Losing streaks aren’t uncommon in the trading world. Every trader at one point or another hits a losing streak. Trust me, even the most consistently profitable pros have their slumps.
A slump can start with anything. It can begin with one huge loss that wipes out all your profits up to that point, or it can be a series of small trades. The common theme is that, not only does to it put your account in the red, but it can have damaging effects on your trading psyche. It can even cause you to lose your trading mojo. *cue the Austin Powers soundtrack*
Once a trader hits a losing streak, there are some cases where pride gets in the way and he/she will do anything to recoup the losses. This can lead to revenge trading, insisting that he/she is correct and that the market is wrong. For others, this leads to “betting-the-farm” trades, trying to win everything back with a homerun trade.

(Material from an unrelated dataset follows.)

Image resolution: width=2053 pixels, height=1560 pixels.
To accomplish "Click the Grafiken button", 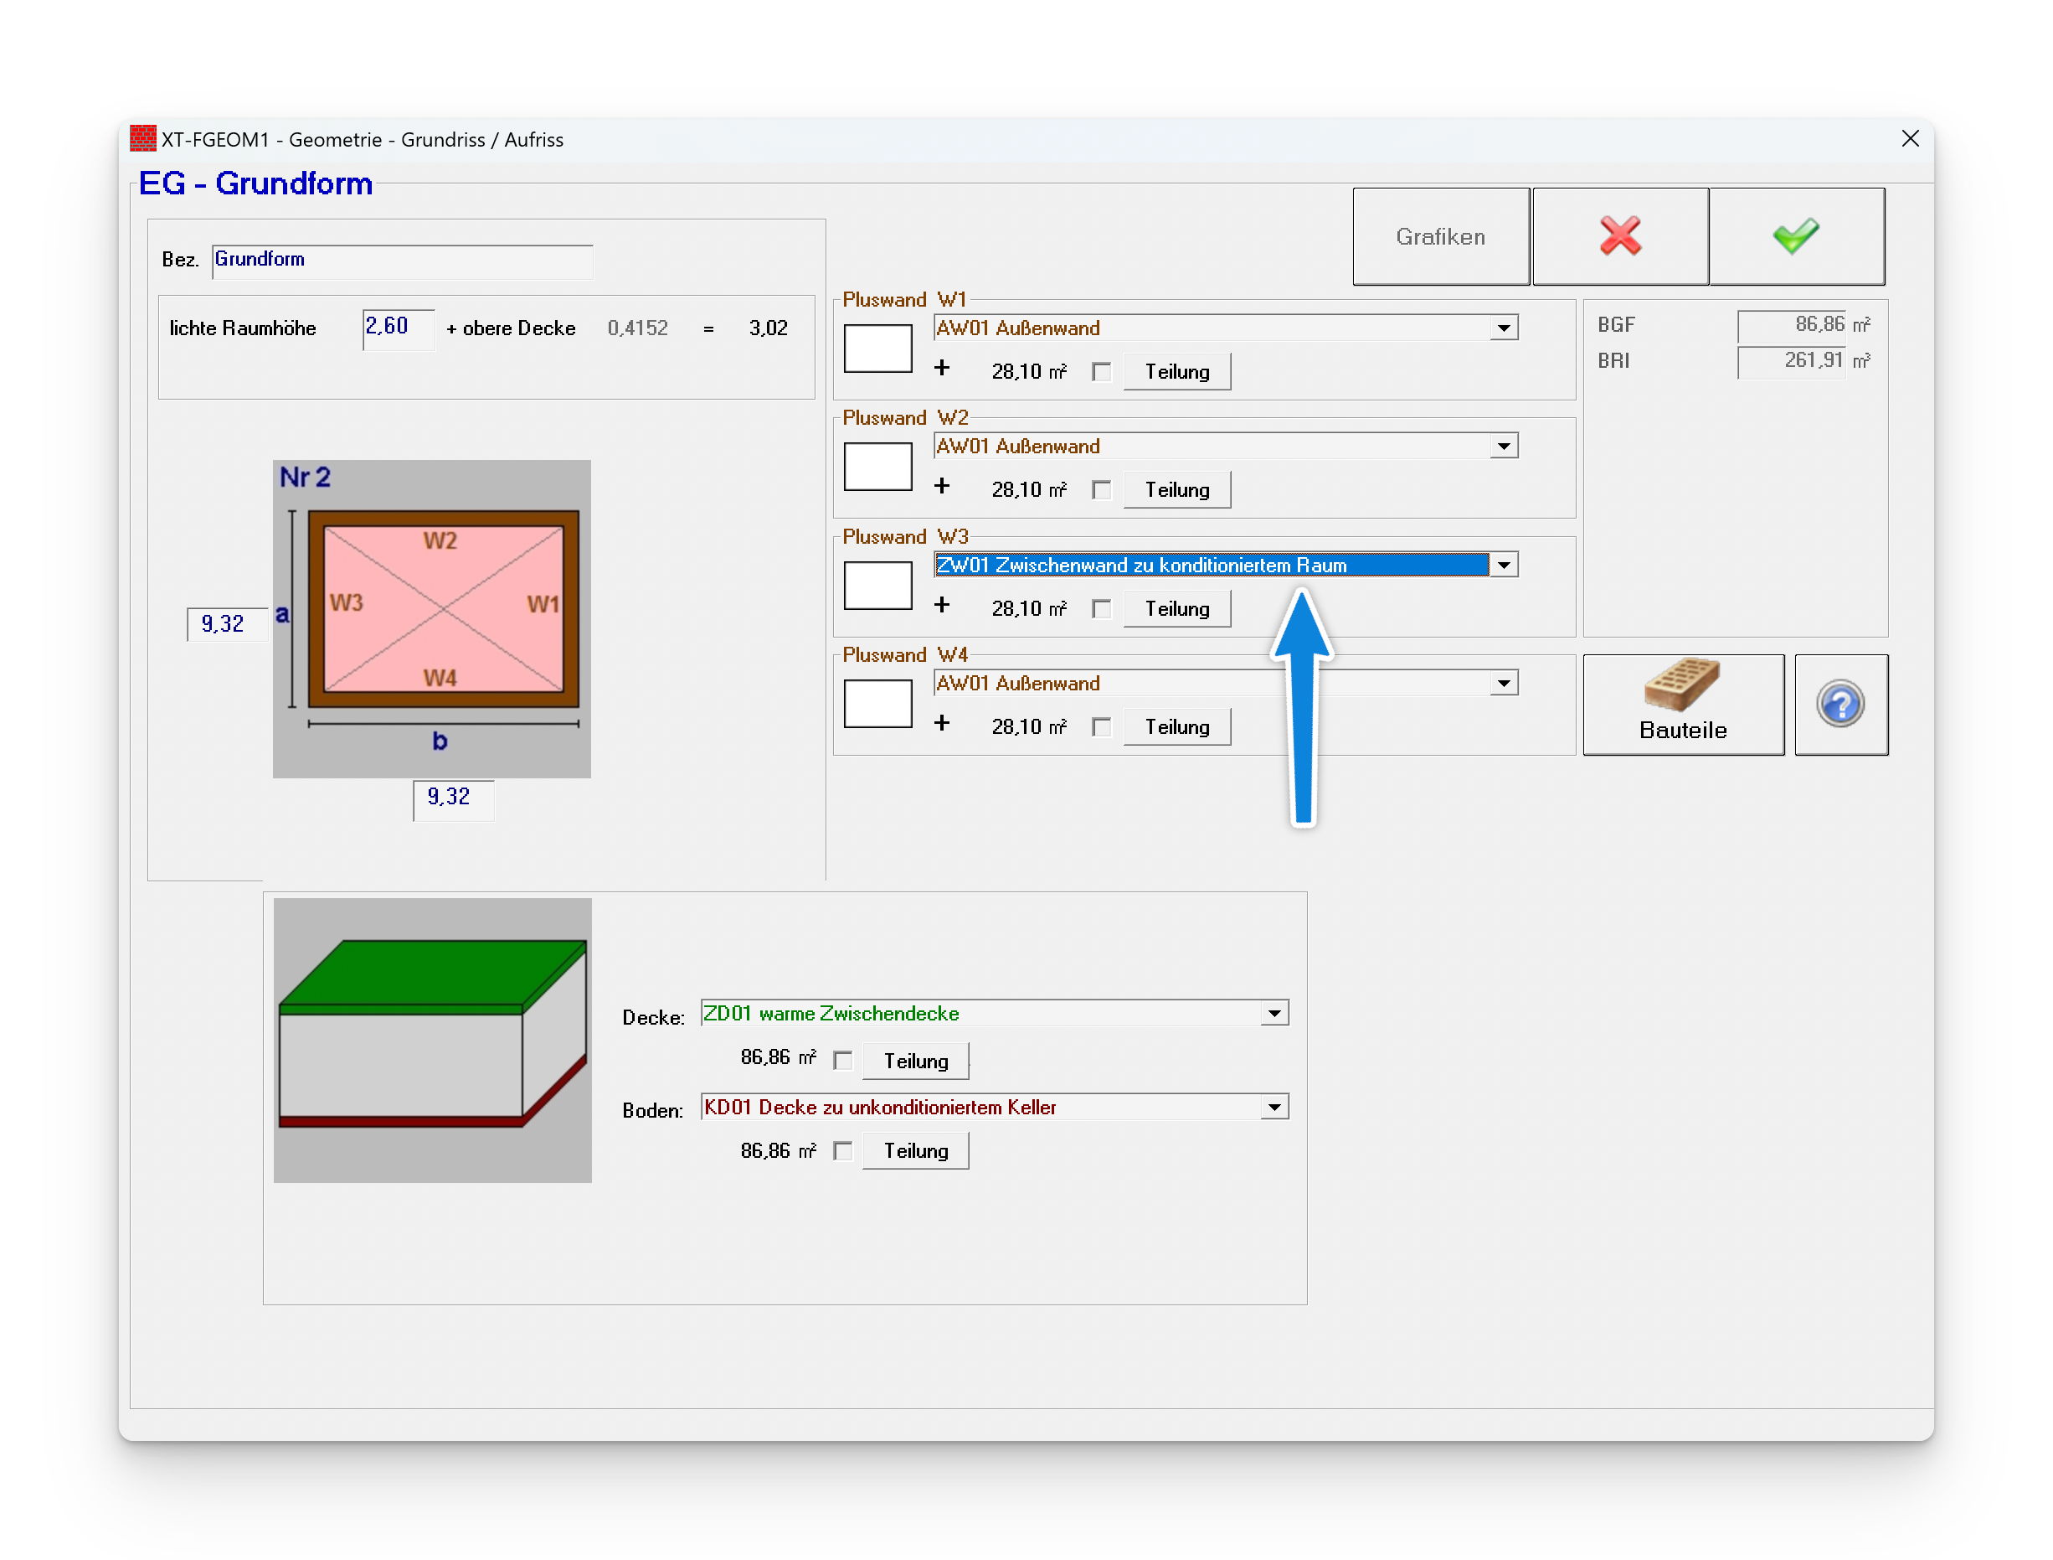I will (x=1440, y=236).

More often than not, this can lead to disastrous results, such as the trading account hitting the dreaded zero mark.
So what should you do to regain your trading motivation?
The first step is to look into the finer details of your trading and keep in mind the bigger picture: Are you trading the right way?
Go back through your trading journal and look at your past trades. Ask yourself these questions:
• Is there something that I changed or am doing differently from my usual trading plan?
• Am I following through with my trading plan?
• What am I doing wrong?
• Am I missing anything?
By going through this process, it helps you know whether you are behind on your deliberate practice and sets you on the right path to getting back into the groove. Trading psychologist Brett Steenbarger suggests taking a closer look at the following:
1. Trade breakdown
Take a look at all the trades you’ve taken to see which setups are winning and which aren’t. That’s right, ALL your trades. Yes, I know, it takes a lot of time to go through your entire trading journal just to figure out which trades have been working for you and which haven’t. But hey, a few hours is a small price to pay to get your trading mojo back, right?
As you review your past trades, break the data down into trade sessions, currency pairs, long or short position, trade strategies, etc. This will help you identify winning patterns that you don’t usually recognize while trading.
2. Stops and targets
Review the trades you ended up losing because you either set your stop too tight or your profit target too far.
Did you take current market volatility into account? Bear in mind that some pairs, such as GBP/USD, are prone to wider swings. Were you able to consider the particular pair’s volatility as well?
If you answered “no” to any of those questions, you, my dear friend, have some adjustments to make! Just remember that if you are expecting more than the usual amount of volatility from the markets or the currency pair that you’re trading, make sure you set your stop a tad wider. On the other hand, if volatility is toned down and the markets are moving sideways, don’t be too ambitious with your profit targets.
3. Trade size
If you’re in a losing streak, consider reducing your trade size and risking less until you get back in the groove. Stop fretting over your P/L for a bit and focus on getting a better feel of the market and regaining your trading consistency. Once you’ve got that down pat, you can gradually start increasing your trade size again.
“Okay, I’ve identified which trade strategies that usually work and the adjustments that I need to make. Now what?”
Well, what are you waiting for? Use those strategies and make those adjustments, of course! The sooner you get back in sync with the markets, the better. If you’ve put in enough effort to review your journal, make the necessary adjustments, and stick you the setups that work, your account will thank you for it.
But remember to keep your position size small as you regain confidence and rebuild your account. While there’s no guarantee that your trades will turn out to be winners, at least you are in control of how much you risk per trade. Take note that the goal is to “cure trauma through repeated experiences of control and safety,” as Brett Steenbarger put it. Now go ahead and get your trading mojo back!